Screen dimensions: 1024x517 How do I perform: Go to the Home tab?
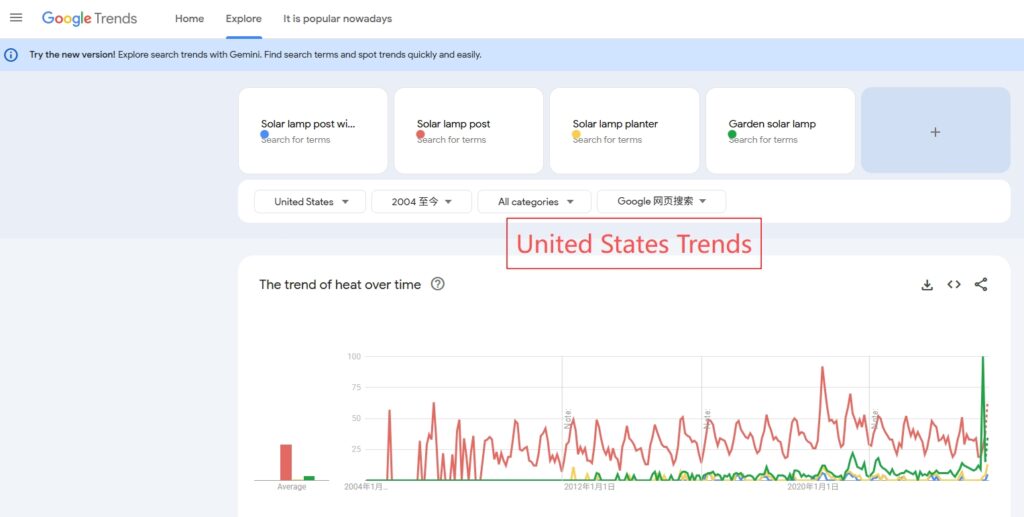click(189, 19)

--

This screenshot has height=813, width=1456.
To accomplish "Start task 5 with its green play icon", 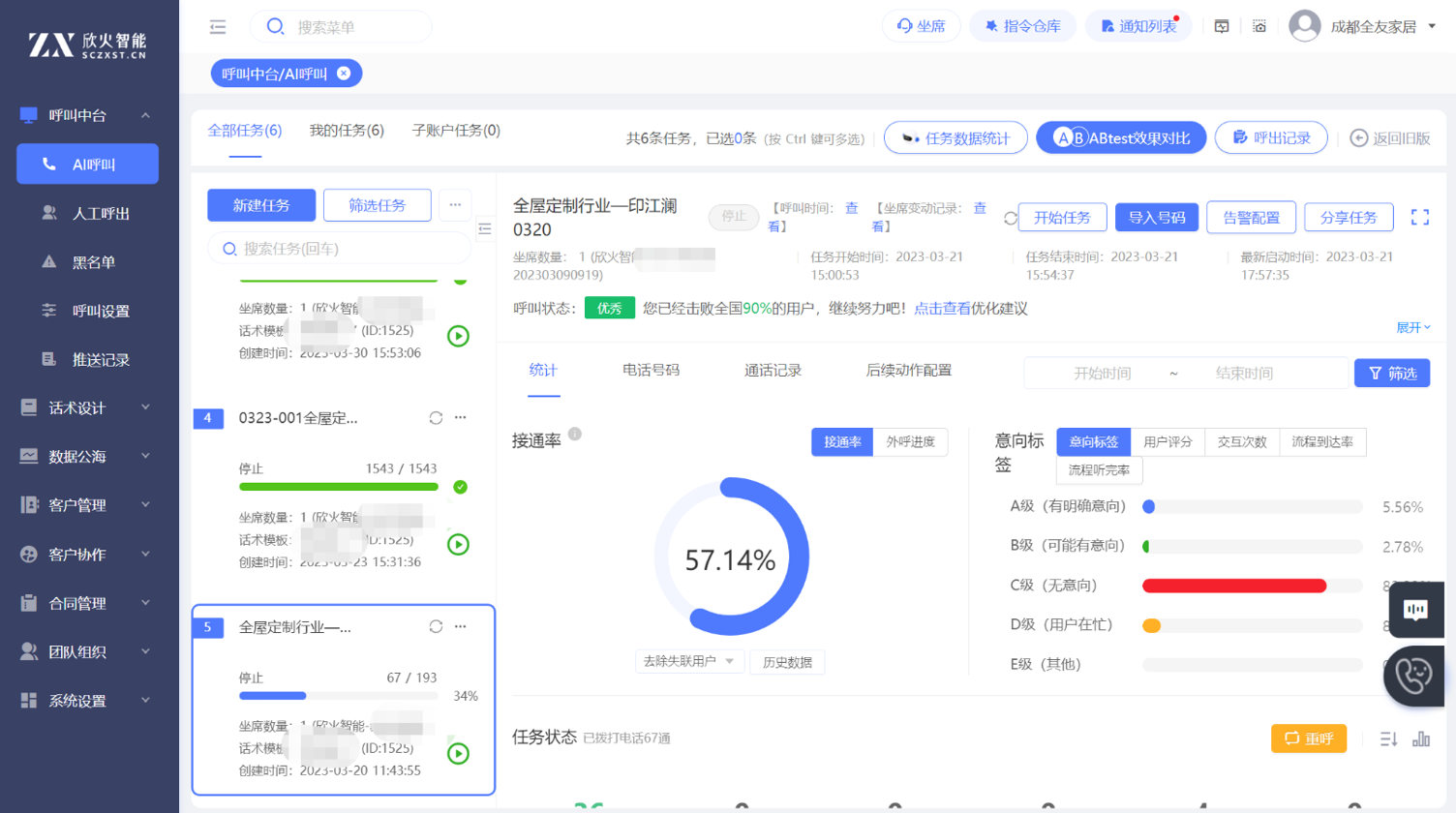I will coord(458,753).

...

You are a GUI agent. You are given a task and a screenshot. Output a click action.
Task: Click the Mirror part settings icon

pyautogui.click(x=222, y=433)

_Your task_
Only lines with the word "screenshot" are wanted; pull each of them from the records.

_Task result_
This screenshot has height=813, width=1456.
You are a GUI agent. You are given a task and a screenshot. Output a click action.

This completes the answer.